寝込みに家屋に火矢を射かけられ、炙りだされる人々。

逃げる村人の背に、容赦なく振り下ろされる剣。

往来は惨劇の末に、骸と血だまりに覆われていた。


「暑い」


燃える家の中、年の頃8つばかりの少女が呟く。

寝ぼけているのか、とろんとした目をこすり、徐に上半身を起こす。

明らかに状況を把握できていない少女は、このままでは煙に巻かれ幼い命を落とすだろう。


「何? 嘘、火事!?」


ようやく事態を悟ったが、時すでに遅し。

家には火が回り、8歳の子供が越えるには酷な炎が出口を塞いでいる。

しかしそれ以前に、彼女はこの家の構造を知らず、脱出は困難を極めていた。


(何で? 学校から帰って、ソファーでうたた寝していたはず…)


彼女の名は西村彩花。

つい先ほどまでは、日本の高校に通う16歳の女子生徒であった。

マラソン大会が近付き、体育の授業時間一杯を使ってグラウンドを走らされたのだ。

運動音痴で体力のない彼女は、帰宅後リビングのソファーに座り、そのまま心地よいまどろみに身を任せたのだった。

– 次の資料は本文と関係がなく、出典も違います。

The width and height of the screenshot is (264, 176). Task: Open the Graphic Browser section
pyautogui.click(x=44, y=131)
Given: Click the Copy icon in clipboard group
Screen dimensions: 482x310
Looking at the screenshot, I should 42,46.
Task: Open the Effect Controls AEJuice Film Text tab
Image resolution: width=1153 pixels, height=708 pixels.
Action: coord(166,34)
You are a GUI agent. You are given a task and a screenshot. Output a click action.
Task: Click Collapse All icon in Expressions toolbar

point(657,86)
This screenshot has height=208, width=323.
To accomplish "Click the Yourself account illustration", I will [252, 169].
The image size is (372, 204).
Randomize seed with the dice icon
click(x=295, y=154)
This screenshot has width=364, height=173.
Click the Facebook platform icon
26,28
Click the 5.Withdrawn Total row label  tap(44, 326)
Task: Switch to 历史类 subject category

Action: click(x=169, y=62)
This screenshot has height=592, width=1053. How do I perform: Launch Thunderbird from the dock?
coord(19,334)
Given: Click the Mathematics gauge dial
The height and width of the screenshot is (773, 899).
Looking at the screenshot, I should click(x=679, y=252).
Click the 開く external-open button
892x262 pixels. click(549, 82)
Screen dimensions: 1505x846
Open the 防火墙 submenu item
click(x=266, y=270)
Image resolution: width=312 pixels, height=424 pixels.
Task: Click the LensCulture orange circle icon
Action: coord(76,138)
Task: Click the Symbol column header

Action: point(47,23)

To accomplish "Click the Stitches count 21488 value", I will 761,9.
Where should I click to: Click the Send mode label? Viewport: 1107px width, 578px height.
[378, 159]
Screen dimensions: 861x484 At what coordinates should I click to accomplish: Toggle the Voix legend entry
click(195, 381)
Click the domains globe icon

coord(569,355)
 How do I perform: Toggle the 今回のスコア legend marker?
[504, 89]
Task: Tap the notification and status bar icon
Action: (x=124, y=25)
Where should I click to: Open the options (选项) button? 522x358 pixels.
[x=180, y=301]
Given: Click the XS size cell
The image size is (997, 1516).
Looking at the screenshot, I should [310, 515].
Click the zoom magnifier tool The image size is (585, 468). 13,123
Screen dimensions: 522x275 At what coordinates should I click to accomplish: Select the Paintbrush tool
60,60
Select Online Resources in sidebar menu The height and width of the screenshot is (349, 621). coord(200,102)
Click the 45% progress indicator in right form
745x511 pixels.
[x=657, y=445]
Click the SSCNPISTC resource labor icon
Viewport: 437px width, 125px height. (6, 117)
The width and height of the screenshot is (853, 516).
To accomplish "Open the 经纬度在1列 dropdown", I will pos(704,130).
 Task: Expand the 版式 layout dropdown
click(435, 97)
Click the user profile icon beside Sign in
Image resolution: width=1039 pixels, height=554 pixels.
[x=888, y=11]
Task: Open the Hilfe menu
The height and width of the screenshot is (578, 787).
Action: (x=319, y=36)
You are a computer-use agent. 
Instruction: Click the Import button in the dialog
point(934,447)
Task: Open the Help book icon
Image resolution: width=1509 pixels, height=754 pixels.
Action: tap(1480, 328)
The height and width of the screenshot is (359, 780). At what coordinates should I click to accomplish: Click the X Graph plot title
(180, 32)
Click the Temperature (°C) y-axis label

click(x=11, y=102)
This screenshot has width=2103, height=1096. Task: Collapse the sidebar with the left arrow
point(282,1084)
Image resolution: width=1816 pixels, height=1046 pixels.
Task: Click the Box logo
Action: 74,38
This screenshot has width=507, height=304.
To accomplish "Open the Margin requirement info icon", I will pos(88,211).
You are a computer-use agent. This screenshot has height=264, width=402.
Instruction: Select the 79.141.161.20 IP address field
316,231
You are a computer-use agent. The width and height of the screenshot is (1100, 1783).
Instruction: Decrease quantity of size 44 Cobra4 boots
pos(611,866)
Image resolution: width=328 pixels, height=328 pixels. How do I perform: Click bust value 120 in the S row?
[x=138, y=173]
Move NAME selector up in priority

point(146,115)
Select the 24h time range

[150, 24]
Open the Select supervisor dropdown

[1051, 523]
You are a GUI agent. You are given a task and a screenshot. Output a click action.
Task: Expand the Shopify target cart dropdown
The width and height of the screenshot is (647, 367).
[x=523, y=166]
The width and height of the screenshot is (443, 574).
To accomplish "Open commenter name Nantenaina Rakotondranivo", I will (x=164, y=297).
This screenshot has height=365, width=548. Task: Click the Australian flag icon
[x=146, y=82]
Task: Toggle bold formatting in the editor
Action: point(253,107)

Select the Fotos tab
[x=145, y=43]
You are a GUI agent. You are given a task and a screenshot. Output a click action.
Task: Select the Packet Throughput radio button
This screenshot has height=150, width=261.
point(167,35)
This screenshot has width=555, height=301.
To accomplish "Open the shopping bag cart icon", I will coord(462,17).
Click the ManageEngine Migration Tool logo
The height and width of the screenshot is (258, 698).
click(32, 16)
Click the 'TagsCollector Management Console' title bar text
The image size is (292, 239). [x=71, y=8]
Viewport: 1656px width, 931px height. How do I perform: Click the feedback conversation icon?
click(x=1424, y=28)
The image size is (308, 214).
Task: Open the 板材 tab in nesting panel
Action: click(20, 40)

見覚えの無い部屋で火事と喧騒によって目覚めた彼女は、混乱の最中に有った。


「椿佳! はやく、こっちへ!」


と、突然の呼びかけと共に、男の腕に抱きかかえられた。

男は炎に向かって走り出す。


(な、ちょっと、危ない!)


男の行動に目を見開いた彩花は、迫り来る炎に思わず硬く瞼を閉じた。

炎を抜けた彩花の頬に、秋の夜風が触れる。

収穫の季節を迎えたここ桃花村に、盗賊達は目を付けた。

もとより貧しい寒村である。金目の物など眼中になく、収穫を終えた食糧と、売り飛ばすための女子供が目当てであった。


「生き残りを探せ!」


「男は殺して、女、子供は浚え!」


盗賊の頭目だろう男が指示を出し、30人程の男たちが村人を襲う。


(ころ…、って!)


彩花を抱いた男の背に矢が突き立ち、鈍い音と振動が彩花に伝わる。


「く、ヒュッ!」


「は、うぅ! 痛…」


男は彩花を抱いたまま転倒し、肺に矢が刺さったのか吐血する。

が、苦痛に顔を歪めながらも彩花を立たせ、その細い両腕を強く掴む。


「椿佳、父さんも後から母さんと一緒に行くから。先に逃げなさい、振り返らずに。いいね?」


何が何だか分からない彩花だったが、危機的状況であることだけは理解できた。

一般人相手にここまでの費用を掛けて騙すようなテレビ番組も無いだろう。


「お父さん…」


椿佳というのが自分のことで、この男が椿佳の父親であることが何故か分かっていた。

これは夢だろうか、何かこんなシーンの有る映画を見たから、夢を見ているのか。

しかし最近は映画など見ていなかったし、似たようなシーンなど、いくらでもあるのに、どうしてこんなにもリアルな映像を見ているのか。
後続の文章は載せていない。